### About this task
For the records that follow, give the number of lines containing the word "entry", with no added text.

Stored records
******
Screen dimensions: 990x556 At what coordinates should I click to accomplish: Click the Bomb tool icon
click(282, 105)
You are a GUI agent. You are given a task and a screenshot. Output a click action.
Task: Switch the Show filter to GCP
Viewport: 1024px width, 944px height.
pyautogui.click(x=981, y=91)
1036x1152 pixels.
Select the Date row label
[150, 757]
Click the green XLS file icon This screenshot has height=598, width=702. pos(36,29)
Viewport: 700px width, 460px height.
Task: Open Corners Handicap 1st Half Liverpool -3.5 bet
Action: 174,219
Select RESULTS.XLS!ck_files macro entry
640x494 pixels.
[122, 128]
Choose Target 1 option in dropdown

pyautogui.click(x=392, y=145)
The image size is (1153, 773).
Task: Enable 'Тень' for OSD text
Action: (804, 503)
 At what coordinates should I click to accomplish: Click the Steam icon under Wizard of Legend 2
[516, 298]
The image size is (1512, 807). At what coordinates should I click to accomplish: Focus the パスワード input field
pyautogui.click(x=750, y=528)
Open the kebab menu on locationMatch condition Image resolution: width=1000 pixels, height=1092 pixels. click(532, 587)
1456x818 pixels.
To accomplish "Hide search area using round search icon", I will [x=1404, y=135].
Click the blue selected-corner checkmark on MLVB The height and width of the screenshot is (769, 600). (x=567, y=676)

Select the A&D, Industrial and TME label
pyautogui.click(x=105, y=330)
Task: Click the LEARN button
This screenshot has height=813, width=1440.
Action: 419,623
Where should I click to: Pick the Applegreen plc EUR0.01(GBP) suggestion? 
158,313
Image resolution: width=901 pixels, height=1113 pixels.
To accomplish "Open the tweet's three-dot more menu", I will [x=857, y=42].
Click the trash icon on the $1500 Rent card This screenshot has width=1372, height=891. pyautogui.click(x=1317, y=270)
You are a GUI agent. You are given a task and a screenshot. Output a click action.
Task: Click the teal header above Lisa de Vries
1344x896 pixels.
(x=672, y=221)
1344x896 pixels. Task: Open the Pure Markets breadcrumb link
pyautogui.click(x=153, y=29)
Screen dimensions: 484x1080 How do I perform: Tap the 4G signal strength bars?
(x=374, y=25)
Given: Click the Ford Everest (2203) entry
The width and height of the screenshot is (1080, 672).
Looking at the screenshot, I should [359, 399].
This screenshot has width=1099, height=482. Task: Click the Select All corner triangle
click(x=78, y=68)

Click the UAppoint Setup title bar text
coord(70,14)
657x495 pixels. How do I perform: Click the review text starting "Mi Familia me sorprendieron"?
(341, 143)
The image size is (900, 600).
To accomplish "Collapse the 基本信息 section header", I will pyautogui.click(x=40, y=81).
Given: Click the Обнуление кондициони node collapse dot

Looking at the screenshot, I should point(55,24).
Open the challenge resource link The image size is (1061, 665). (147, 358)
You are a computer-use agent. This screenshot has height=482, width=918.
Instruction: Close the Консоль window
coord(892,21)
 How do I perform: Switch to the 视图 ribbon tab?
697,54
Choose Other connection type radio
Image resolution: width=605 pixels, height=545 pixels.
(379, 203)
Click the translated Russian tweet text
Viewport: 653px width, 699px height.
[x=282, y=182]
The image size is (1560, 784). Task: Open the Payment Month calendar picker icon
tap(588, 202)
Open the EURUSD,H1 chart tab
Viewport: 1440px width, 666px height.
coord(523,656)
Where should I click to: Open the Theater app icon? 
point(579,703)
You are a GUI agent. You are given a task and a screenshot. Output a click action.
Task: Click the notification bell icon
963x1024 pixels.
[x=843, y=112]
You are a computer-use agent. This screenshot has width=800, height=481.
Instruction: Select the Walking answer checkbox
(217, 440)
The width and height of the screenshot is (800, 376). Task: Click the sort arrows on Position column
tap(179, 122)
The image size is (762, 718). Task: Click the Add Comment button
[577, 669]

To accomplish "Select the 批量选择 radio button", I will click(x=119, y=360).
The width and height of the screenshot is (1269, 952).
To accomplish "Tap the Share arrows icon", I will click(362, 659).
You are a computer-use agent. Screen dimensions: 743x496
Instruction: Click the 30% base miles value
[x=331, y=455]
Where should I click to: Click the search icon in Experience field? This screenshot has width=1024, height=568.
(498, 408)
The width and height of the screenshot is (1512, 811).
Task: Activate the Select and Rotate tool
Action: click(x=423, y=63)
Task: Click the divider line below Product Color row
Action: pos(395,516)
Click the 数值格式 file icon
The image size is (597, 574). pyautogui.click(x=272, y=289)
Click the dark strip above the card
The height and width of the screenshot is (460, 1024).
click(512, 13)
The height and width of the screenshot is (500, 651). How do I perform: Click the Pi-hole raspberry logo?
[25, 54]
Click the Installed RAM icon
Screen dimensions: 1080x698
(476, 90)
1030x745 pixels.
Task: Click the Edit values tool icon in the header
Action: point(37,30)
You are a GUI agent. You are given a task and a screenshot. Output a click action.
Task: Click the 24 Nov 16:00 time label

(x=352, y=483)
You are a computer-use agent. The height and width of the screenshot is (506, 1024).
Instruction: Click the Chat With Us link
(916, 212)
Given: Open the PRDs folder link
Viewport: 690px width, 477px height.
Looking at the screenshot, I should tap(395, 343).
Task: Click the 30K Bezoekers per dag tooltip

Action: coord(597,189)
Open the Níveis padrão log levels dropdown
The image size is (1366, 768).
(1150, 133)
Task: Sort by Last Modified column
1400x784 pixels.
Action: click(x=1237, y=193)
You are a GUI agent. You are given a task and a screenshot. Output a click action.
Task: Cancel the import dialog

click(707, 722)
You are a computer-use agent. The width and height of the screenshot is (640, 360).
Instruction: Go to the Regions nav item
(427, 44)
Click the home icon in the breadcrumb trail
******
### The answer
2